Выбрать главу
12.

Можно понять теперь, отчего попытка Фихте стать философом Я оказалась сорванной попыткой. Фихте пребывает всё еще в заколдованном круге платонизма и схоластики, но в отличие от старых философов он имеет дело уже не с бытием, а с сознанием. Этот переход от бытия к сознанию, ознаменовавший с Декарта начало новой философии, стал для философии роковым. Ибо, раз коснувшись сознания, нельзя было уже отвертеться от вопроса о субъекте сознания. С бытием схоластики дело обстояло куда проще; это бытие объективировали как Бога в формуле esse est Deus, без всякой нужды подыскивать к нему субъекта. С сознанием всё оказывалось сложнее. Сознание было субъективным по определению, и обойтись без субъекта здесь не представлялось возможным. Вопрос: ЧЬЕ сознание? грозил опрокинуть стройные философские конструкции. Тогда — то и был придуман трансцендентальный субъект, некое модернизированное подобие старого теистического Бога, переселившегося из надежного бытия в менее надежное сознание, но сохранившего и здесь свою трансцендентность. Это создавало видимость некой гарантии. Фихте мог философствовать о Я, как о чем — то постороннем и потустороннем, то есть, говорить Я, имея в виду не себя, а что — то другое. Гегель описывал феноменологию Мирового Духа, нисколько не тяготясь вопросом, в каком отношении находится Дух Мира к его, Гегеля, швабскому духу. Это были вопросы ниже пояса: очевидности, которые философам угодно было не замечать, совсем как придворным из андерсеновской сказки наготу короля. Очевидно, философам недоставало мужества художников — отождествлять себя со своими творениями. Фихте не мог сказать: «Я Наукоучения — это я», подобно Флоберу, сказавшему: «Госпожа Бовари — это я». Что, впрочем, такая потребность была налицо, засвидетельствовано анекдотическими курьезами, вроде гегелевского, когда автор «Феноменологии духа», стоя у окна своей иенской комнатки с только что дописанной рукописью в руках, смотрел на скачущего Наполеона и думал, что видит «Мирового Духа на коне». Enfin vint Malherbe! Наконец пришел Штирнер: мальчик в гегельянской толпе, осмелившийся выкрикнуть нечто до того очевидное, что западной философии после этого не оставалось ничего иного, как испустить дух, всё равно: с оглядкой на Штирнера или без Штирнера. С оглядкой на него, чтобы уступить место лучшему, чем она.

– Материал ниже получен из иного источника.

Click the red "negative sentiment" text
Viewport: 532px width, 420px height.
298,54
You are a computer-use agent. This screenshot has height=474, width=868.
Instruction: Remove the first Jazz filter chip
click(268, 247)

Без него, чтобы притворяться непогибшей и выдавать провалы памяти за оригинальные концепции.

13.

Штирнер — «опустившийся школяр, охальник, помешанный на Я, очевидно тяжелый психопат», таким выглядит он в любезной рекомендации Карла Шмитта, — подвел итог более чем двухтысячелетней истории философии. Книга «Единственный и его достояние» вышла в свет в конце 1844 года, как раз ко дню рождения Ницше и — можно было бы предположить — как подарок к этому дню. Родство обоих мыслителей настолько ошеломительно, что возникает вопрос: как бы сложилась философская судьба Ницше, найди он учителя не в Шопенгауэре, а в Штирнере. Он смог бы, по — видимому, избежать всей этой чарующей стилистики «сверхчеловека» и говорить о своих идеалах с такой же внятностью, с какой он ниспровергал идеалы чужие. Вспомним еще раз вкратце метаморфоз платоновской идеи, или Бога, от бытия вообще к сознанию вообще. Понятно, что гарантии этого сознания лежали в метафизике. С вытеснением метафизики физикой оно теряло опору и смысл. Богу, существовавшему в вере и верою, предстояло теперь выдержать испытание знанием. Ничего удивительного, что в естественнонаучно фундированном сознании Богу не нашлось вообще места; люди науки вспоминали о нем по воскресным дням либо уже никак не вспоминали. Гартман — выше было сказано об этом — приютил его в бессознательном, и, возможно, этот отчаянный шаг был бы последним шансом метафизики в эпоху университетского атеизма, не будь само бессознательное уже переоборудовано под источник психоаналитических доходов.